Official Python SDK for Retab document extraction.

Installation

pip install retab

The client reads RETAB_API_KEY from the environment by default.

Quick Start

import os

from retab import Retab

client = Retab(api_key=os.environ["RETAB_API_KEY"])

invoice_schema = {
    "type": "object",
    "properties": {
        "invoice_number": {"type": "string"},
        "invoice_date": {"type": "string"},
        "total_amount": {"type": "number"},
    },
    "required": ["invoice_number", "total_amount"],
}

result = client.documents.extract(
    json_schema=invoice_schema,
    document="invoice.pdf",
    model="retab-micro",
)

print(result.data)
print(result.text)
print(result.likelihoods)
print(result.extraction_id)

documents.extract(...) returns a RetabParsedChatCompletion.

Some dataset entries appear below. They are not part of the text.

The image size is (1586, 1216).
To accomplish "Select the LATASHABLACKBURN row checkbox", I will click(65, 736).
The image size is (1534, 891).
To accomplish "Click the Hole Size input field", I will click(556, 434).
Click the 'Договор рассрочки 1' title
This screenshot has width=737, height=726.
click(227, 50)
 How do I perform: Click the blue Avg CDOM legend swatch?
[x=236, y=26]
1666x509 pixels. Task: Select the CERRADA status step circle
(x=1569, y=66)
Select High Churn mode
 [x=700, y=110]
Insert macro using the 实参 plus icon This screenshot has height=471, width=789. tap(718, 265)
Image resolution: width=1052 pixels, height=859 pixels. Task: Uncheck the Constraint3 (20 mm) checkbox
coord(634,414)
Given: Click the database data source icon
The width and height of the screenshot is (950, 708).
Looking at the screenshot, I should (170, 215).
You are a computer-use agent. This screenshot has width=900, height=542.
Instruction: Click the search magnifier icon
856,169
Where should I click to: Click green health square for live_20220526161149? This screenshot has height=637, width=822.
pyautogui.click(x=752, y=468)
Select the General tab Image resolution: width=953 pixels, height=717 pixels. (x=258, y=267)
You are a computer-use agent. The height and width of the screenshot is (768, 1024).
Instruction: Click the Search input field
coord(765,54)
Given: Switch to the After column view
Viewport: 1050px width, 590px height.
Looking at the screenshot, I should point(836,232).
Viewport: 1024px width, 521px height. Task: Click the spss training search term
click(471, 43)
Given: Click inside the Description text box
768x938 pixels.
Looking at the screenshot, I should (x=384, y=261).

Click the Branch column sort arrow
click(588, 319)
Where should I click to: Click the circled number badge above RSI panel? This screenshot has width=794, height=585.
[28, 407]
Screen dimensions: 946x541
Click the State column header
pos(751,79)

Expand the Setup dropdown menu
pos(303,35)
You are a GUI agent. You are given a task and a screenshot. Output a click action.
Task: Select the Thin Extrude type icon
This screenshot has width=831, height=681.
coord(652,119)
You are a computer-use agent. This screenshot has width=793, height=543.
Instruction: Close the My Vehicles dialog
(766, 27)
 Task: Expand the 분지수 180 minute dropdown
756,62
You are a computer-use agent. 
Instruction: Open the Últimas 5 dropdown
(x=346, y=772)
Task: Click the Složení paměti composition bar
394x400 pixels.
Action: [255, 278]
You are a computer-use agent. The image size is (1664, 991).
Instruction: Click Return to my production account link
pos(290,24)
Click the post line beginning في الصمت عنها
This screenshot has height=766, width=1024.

result.data is the parsed structured output
result.text is the raw JSON string
result.likelihoods mirrors the extracted structure with confidence signals
result.extraction_id can be used with the extractions API later

What `extract` Accepts

json_schema can be:

a Python dict
a path to a JSON schema file

document can be:

a local file path
a file-like object
a URL
MIMEData

Useful extraction options:

n_consensus: run multiple passes and reconcile the result
image_resolution_dpi: control image rendering quality for vision models
metadata: attach your own tags for later filtering
additional_messages: add extra instructions or context after the document content

Async Extraction

import os

from retab import AsyncRetab


async def main() -> None:
    client = AsyncRetab(api_key=os.environ["RETAB_API_KEY"])

    async with client:
        result = await client.documents.extract(
            json_schema={
                "type": "object",
                "properties": {
                    "booking_reference": {"type": "string"},
                    "guest_name": {"type": "string"},
                },
            },
            document="booking-confirmation.pdf",
            model="retab-micro",
        )

    print(result.data)

Streaming Extraction

extract_stream(...) yields partial RetabParsedChatCompletion objects as the JSON fills in.

from retab import Retab

client = Retab()

with client.documents.extract_stream(
    json_schema={
        "type": "object",
        "properties": {
            "invoice_number": {"type": "string"},
            "total_amount": {"type": "number"},
        },
    },
    document="invoice.pdf",
    model="retab-micro",
) as stream:
    for partial in stream:
        print(partial.data)

For async code:

async with client.documents.extract_stream(
    json_schema=invoice_schema,
    document="invoice.pdf",
    model="retab-micro",
) as stream:
    async for partial in stream:
        print(partial.data)

Adding Context with `additional_messages`

The SDK supports the same message structure used in the tests: plain text messages, system or developer guidance, and multipart content.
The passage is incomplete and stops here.